**Work instruction:**
Would you show every line from the records that holds "screenshot"?

**Data section:**
=====
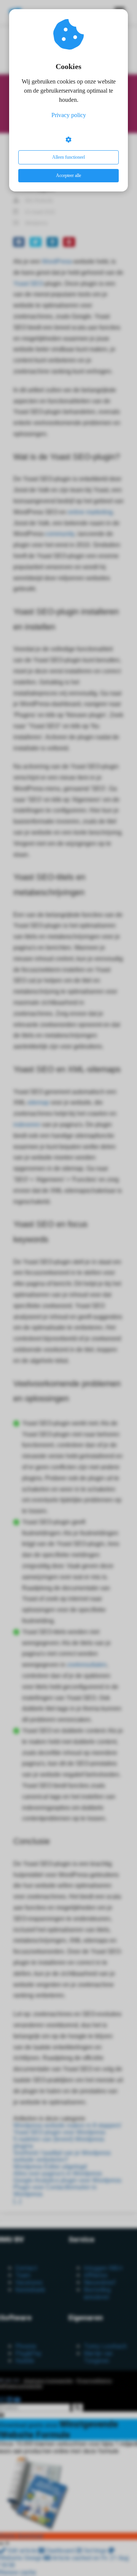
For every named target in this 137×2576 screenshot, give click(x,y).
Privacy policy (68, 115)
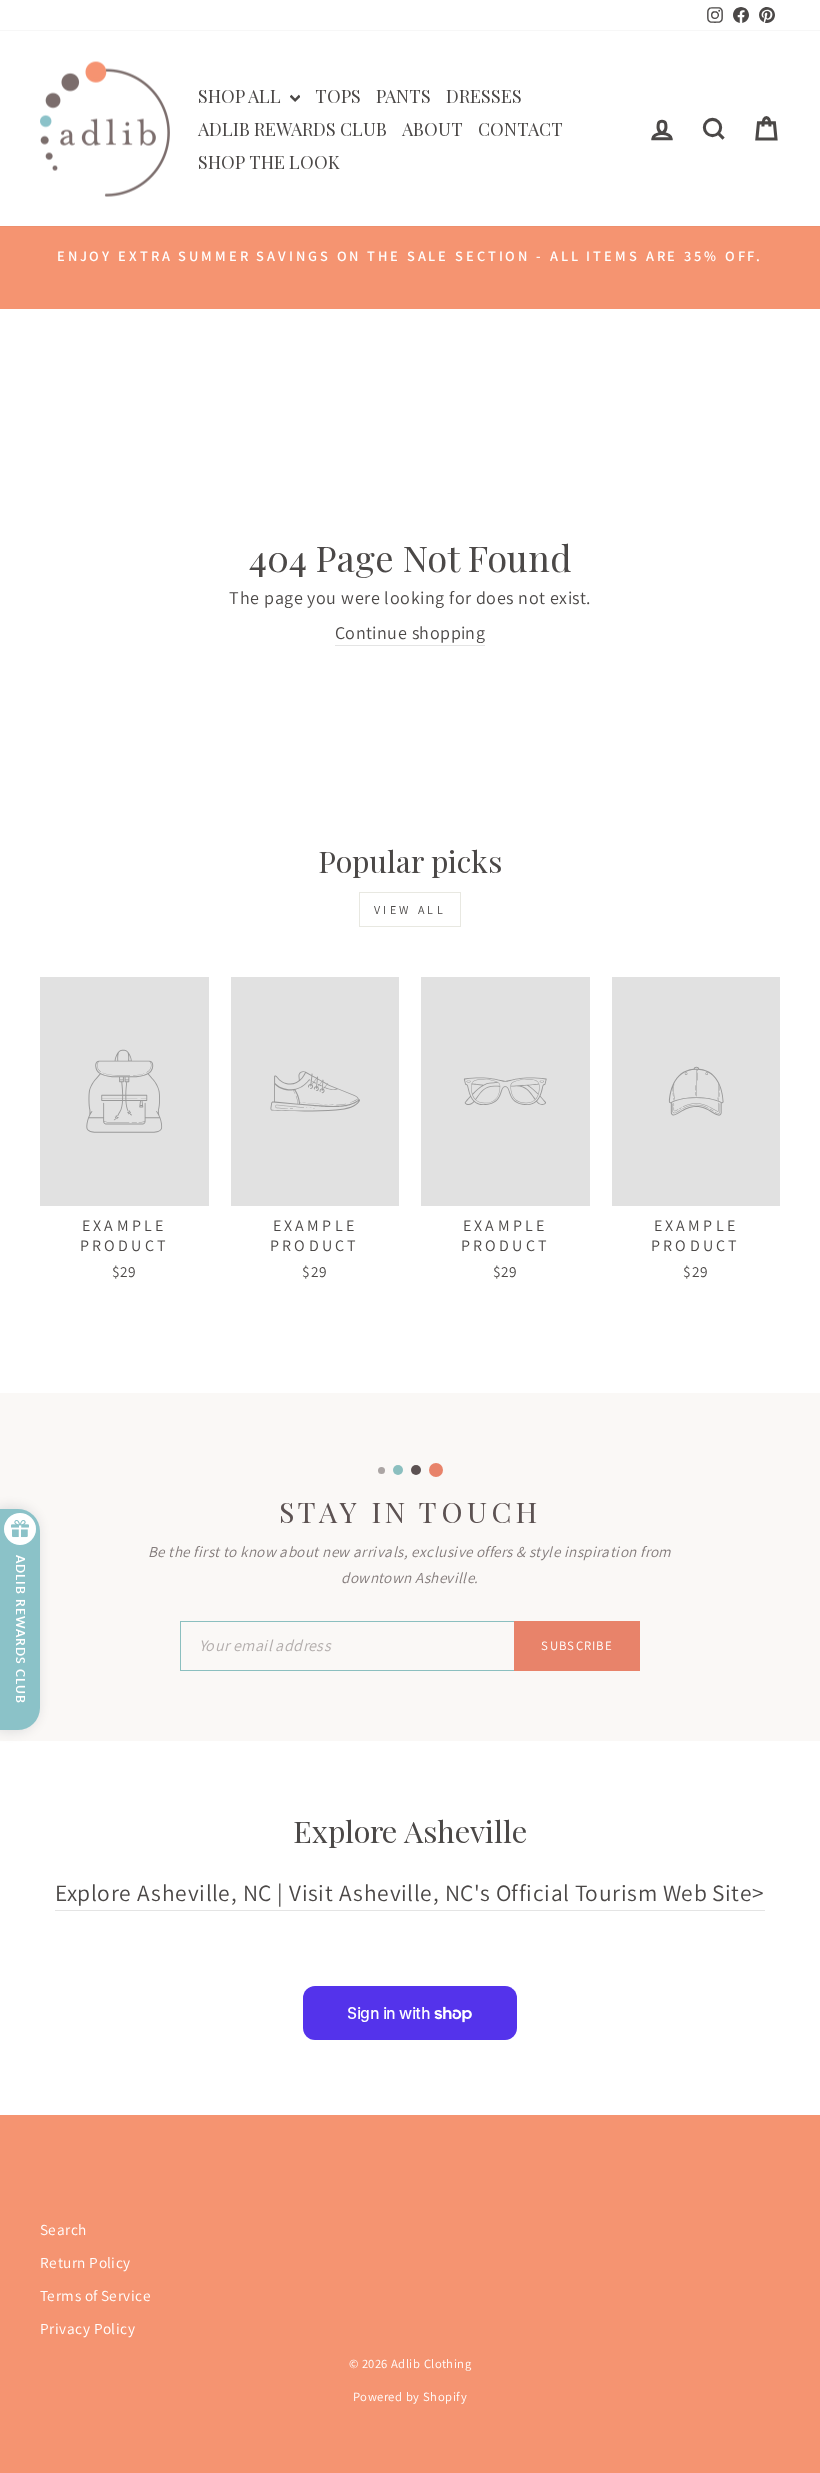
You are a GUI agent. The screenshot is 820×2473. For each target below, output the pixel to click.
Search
=====
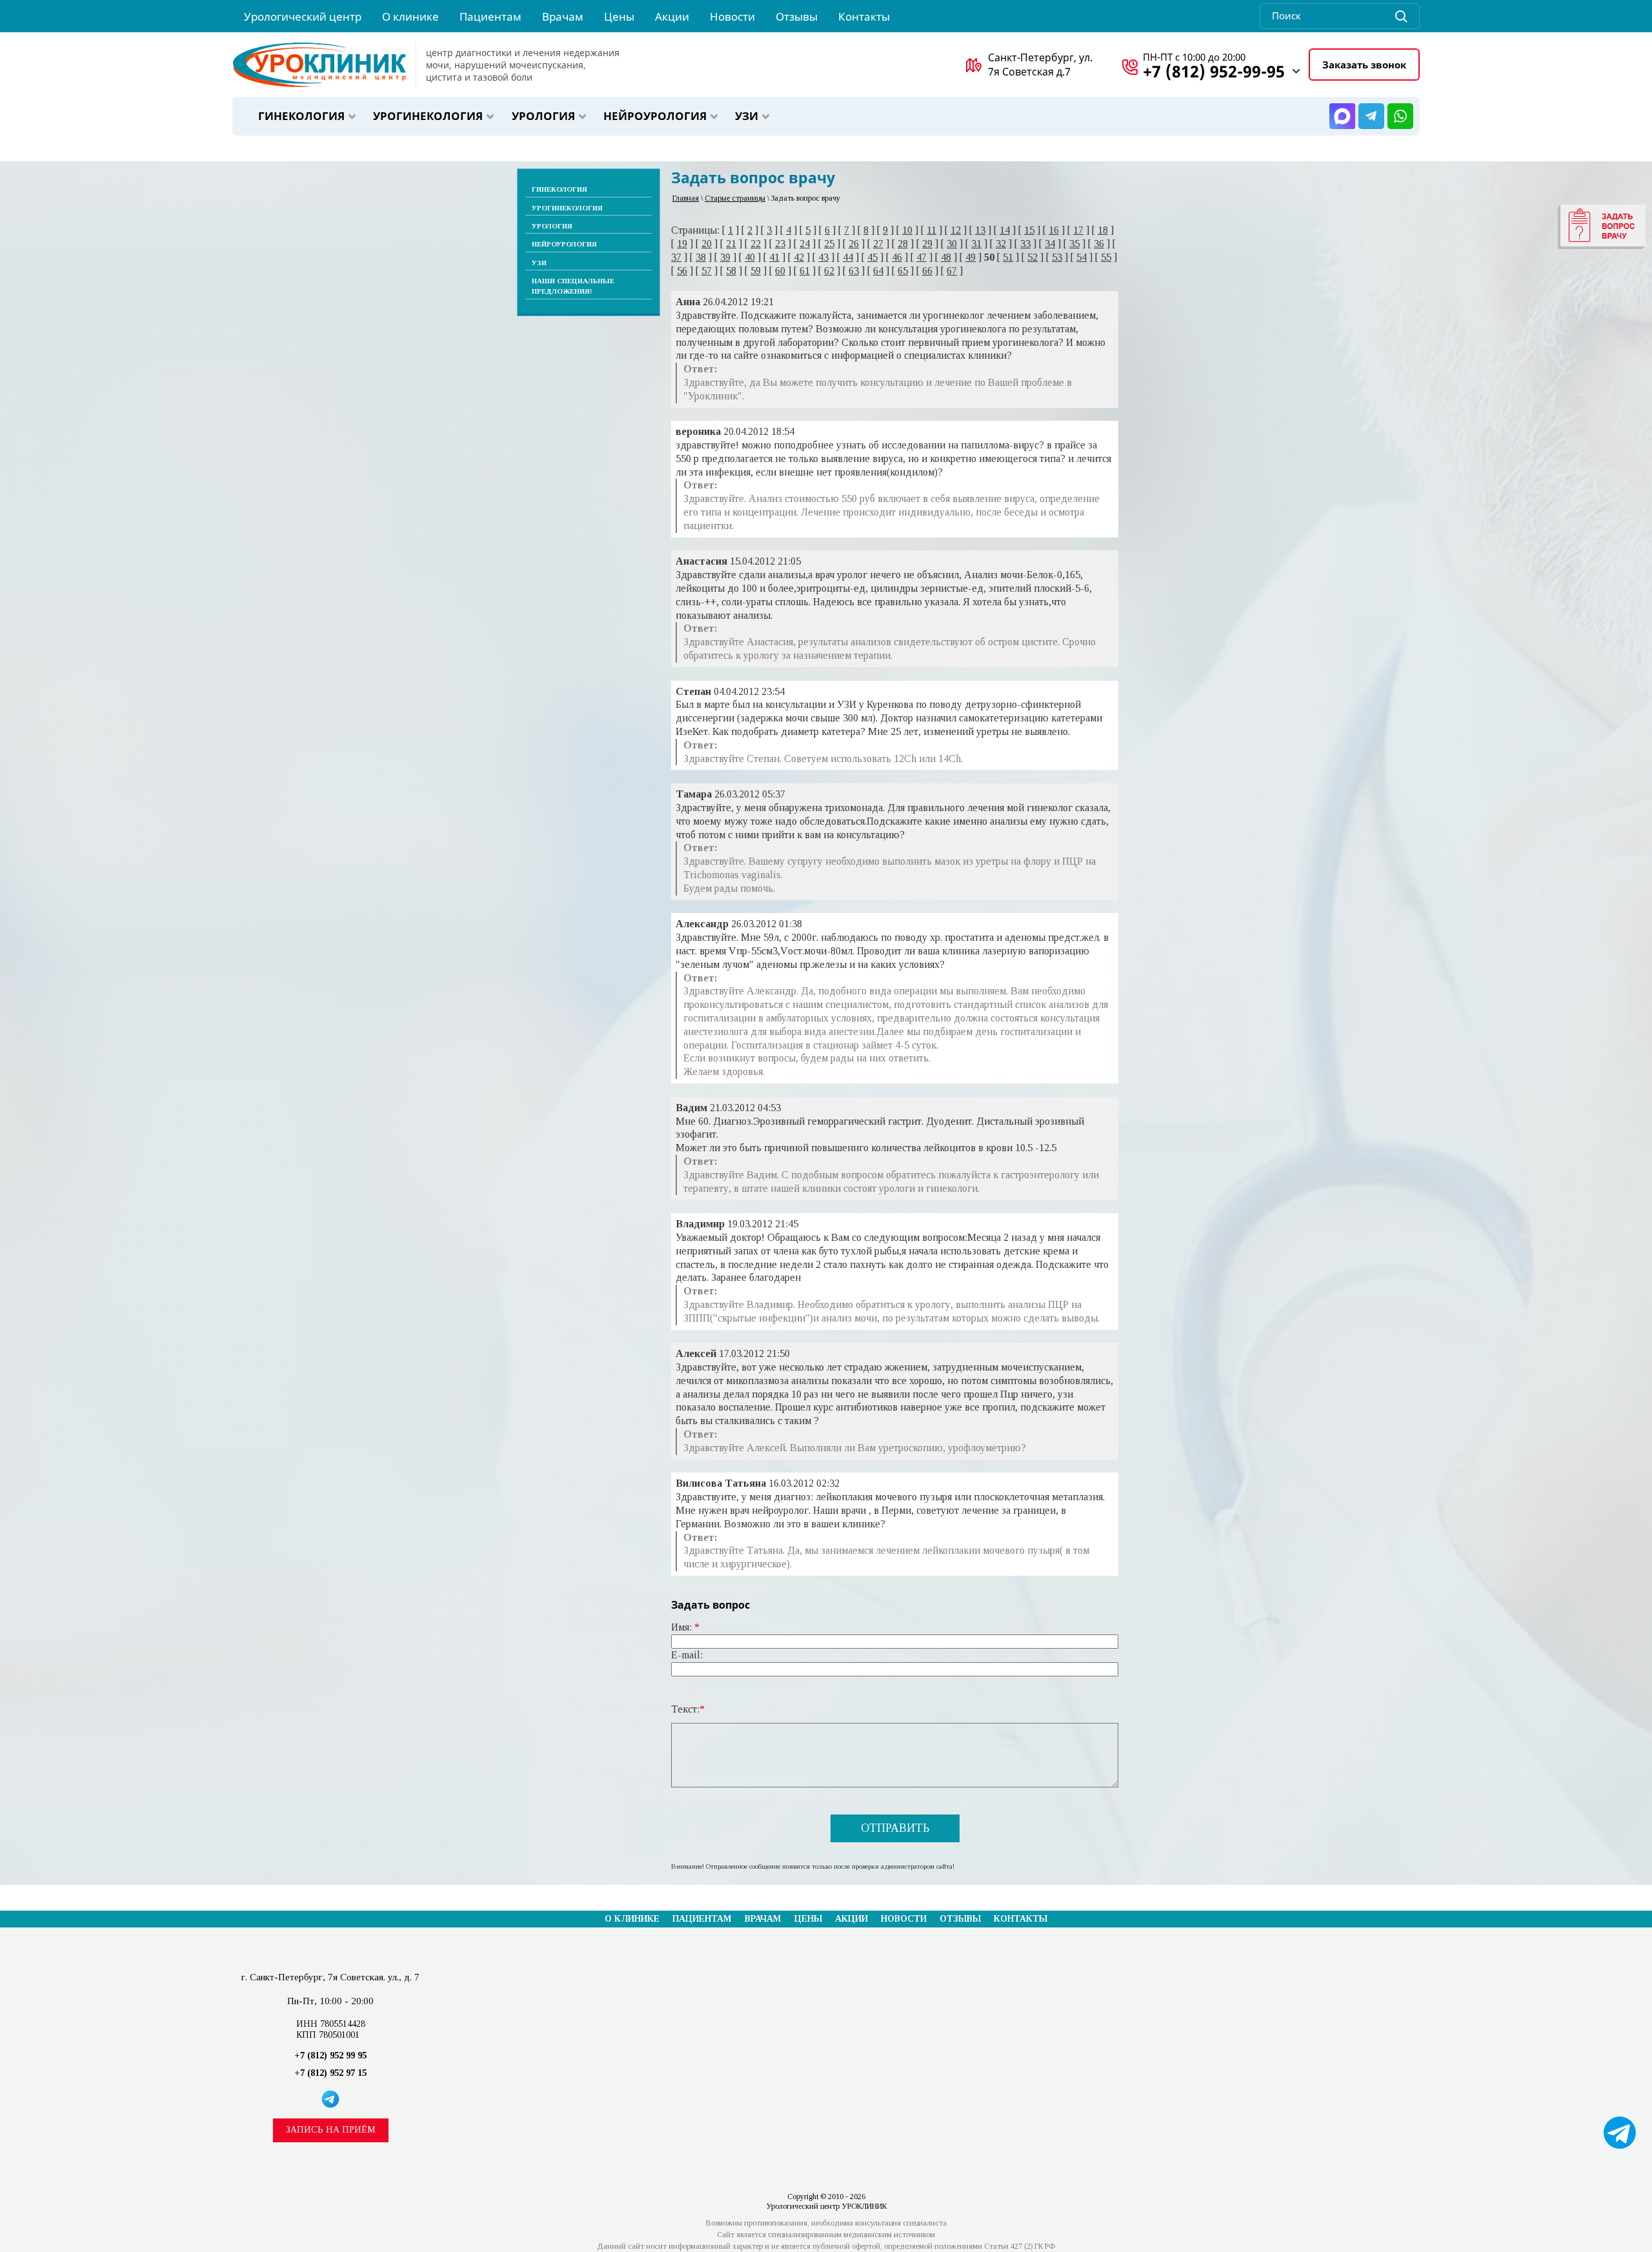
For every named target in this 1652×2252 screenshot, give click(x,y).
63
=====
**Answer for this exercise:**
For every named target in this 137×2576 screenshot, give click(x,y).
You are a GUI agent. The screenshot is 820×2473. For each target below, output the pixel to click.
For every named target in this 1652×2252 screenshot, give click(x,y).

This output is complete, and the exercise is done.